Kannst du das Material vom Anfang bis einschließlich der Zeile mit "1.4 Οργάνωση Ηλεκτρονικής" Wort für Wort wiedergeben?

---------------

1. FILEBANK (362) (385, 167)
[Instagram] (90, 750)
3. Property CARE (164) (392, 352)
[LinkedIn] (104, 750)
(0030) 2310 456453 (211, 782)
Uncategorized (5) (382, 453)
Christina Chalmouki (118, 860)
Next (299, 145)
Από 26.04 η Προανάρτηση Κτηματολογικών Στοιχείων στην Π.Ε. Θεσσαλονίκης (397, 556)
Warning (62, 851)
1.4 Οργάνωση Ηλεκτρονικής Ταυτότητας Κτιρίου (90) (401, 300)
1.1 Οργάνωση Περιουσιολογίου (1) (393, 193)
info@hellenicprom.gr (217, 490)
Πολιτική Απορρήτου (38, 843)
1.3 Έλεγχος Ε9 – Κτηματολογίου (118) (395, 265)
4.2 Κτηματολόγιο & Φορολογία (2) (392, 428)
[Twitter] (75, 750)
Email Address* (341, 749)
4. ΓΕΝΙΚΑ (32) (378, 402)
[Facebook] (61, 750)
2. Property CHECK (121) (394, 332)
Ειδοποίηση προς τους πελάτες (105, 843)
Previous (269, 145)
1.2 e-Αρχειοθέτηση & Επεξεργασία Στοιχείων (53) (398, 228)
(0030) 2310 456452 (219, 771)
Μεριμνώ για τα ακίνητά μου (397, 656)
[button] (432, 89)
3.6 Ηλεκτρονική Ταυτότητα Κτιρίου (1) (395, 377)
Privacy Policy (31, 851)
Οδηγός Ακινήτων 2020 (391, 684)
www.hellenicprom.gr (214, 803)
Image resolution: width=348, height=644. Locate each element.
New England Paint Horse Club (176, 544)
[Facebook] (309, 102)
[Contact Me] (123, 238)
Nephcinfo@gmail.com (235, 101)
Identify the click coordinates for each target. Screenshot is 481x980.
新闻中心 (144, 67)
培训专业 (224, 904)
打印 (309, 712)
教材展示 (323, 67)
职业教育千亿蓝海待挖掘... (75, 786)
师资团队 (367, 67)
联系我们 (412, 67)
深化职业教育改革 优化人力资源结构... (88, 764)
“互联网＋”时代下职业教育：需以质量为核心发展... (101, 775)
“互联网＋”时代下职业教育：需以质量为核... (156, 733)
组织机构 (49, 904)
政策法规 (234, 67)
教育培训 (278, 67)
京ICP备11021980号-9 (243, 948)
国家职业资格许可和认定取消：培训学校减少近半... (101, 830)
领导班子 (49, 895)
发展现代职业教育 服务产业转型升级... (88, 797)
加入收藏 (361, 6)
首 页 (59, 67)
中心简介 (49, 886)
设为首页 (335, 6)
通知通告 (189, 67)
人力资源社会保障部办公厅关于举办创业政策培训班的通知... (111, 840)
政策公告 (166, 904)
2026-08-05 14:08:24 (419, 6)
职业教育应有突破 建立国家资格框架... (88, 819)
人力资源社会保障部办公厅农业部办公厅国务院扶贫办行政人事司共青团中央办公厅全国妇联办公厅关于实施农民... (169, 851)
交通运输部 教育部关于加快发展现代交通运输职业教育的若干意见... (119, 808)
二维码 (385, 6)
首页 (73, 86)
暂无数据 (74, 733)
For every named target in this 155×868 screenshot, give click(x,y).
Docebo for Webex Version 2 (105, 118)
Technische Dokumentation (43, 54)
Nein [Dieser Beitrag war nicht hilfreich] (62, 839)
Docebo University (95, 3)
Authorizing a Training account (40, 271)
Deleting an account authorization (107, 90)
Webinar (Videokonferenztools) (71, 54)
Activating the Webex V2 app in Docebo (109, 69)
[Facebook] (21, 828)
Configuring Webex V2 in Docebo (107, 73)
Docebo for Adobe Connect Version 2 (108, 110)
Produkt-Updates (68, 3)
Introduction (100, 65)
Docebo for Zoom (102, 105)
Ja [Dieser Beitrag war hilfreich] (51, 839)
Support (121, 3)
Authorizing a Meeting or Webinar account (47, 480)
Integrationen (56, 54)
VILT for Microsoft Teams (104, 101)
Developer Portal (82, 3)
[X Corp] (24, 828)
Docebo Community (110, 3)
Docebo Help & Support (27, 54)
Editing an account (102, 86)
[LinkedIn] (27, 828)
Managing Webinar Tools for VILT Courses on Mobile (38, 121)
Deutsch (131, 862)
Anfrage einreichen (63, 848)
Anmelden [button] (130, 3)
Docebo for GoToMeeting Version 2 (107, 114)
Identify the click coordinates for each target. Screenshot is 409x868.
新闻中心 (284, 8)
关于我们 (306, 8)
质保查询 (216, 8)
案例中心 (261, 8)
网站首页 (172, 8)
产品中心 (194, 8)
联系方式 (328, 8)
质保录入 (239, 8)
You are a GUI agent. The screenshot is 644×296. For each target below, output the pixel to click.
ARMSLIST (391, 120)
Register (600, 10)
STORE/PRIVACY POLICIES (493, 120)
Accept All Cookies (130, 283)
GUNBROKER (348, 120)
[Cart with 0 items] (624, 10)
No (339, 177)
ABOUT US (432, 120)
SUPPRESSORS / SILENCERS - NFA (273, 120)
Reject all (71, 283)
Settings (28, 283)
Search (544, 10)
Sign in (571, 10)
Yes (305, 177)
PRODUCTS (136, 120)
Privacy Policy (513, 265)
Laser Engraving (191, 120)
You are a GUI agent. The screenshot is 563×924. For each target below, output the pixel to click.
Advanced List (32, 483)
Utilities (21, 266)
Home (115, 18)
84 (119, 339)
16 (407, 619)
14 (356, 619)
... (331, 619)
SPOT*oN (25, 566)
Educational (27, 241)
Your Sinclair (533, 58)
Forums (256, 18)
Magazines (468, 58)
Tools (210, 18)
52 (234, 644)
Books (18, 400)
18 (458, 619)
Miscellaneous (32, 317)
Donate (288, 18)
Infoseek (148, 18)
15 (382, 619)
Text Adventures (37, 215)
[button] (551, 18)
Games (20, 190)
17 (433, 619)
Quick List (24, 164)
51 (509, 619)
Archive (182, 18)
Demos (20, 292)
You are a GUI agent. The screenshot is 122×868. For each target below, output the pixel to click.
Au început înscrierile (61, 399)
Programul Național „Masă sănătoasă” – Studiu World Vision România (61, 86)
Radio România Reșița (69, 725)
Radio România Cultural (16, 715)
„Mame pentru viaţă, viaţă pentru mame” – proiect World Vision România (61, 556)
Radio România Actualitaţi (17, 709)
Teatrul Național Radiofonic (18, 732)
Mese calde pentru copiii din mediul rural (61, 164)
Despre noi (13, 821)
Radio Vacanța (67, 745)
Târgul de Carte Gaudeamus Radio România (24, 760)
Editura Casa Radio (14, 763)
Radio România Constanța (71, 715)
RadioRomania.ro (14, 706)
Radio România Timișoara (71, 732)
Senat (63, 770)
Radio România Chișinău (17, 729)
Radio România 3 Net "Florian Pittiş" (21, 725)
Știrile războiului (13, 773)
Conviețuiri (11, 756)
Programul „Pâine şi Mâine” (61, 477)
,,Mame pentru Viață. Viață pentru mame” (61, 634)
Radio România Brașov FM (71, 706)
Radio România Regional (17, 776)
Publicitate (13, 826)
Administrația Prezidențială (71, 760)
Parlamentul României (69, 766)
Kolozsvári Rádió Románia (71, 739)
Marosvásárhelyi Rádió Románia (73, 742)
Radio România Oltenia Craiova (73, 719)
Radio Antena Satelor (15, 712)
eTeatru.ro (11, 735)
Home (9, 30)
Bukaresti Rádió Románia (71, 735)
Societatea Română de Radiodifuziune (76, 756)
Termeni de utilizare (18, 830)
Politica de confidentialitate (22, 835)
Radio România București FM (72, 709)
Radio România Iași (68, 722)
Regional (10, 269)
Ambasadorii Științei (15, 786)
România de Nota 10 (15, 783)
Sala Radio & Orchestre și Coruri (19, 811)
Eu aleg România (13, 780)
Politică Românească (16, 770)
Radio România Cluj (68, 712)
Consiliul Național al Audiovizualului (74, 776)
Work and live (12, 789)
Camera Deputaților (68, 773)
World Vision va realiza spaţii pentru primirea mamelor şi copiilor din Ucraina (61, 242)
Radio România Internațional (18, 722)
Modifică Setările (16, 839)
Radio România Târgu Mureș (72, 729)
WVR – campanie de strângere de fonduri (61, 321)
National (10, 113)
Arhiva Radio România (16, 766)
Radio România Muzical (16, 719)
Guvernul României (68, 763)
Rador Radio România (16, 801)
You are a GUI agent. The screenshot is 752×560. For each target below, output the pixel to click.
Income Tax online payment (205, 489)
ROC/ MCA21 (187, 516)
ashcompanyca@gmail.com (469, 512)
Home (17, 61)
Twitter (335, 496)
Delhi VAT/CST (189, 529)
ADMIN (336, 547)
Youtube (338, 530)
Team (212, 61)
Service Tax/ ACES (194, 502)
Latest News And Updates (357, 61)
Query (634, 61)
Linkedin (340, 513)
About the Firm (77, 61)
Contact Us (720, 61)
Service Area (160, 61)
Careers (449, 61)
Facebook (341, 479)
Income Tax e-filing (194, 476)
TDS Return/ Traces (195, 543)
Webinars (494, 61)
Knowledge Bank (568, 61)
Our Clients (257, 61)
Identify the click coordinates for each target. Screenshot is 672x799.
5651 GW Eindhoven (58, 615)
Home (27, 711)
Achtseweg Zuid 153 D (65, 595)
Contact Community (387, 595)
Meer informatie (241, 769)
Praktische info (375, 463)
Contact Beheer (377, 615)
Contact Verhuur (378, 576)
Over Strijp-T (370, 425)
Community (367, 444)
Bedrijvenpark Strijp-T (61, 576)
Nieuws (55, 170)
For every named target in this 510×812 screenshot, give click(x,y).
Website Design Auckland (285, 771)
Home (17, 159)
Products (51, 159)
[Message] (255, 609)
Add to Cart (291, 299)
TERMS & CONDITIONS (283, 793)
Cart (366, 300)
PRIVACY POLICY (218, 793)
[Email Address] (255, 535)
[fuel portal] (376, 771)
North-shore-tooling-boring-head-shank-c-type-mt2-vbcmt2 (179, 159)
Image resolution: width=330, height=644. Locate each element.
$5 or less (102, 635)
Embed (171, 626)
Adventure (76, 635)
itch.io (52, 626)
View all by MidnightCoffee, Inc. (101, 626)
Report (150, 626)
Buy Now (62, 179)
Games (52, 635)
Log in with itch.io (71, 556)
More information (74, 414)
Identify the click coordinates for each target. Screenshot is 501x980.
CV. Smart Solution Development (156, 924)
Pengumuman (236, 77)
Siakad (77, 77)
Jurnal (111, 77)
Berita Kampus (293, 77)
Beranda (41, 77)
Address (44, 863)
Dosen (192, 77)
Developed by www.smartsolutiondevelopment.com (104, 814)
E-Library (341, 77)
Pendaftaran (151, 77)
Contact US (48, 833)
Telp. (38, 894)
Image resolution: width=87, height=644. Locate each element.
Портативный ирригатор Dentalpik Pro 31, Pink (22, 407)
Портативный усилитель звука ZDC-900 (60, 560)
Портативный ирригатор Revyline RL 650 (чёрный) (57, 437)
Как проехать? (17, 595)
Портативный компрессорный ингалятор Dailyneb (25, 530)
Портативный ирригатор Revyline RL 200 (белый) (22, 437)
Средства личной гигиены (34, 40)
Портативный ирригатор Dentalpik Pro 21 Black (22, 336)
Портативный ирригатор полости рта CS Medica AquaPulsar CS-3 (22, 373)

---------------

* _Vollständige Ausgabe_:
1. FILEBANK (362) (385, 167)
[Instagram] (90, 750)
3. Property CARE (164) (392, 352)
[LinkedIn] (104, 750)
(0030) 2310 456453 (211, 782)
Uncategorized (5) (382, 453)
Christina Chalmouki (118, 860)
Next (299, 145)
Από 26.04 η Προανάρτηση Κτηματολογικών Στοιχείων στην Π.Ε. Θεσσαλονίκης (397, 556)
Warning (62, 851)
1.4 Οργάνωση Ηλεκτρονικής Ταυτότητας Κτιρίου (90) (401, 300)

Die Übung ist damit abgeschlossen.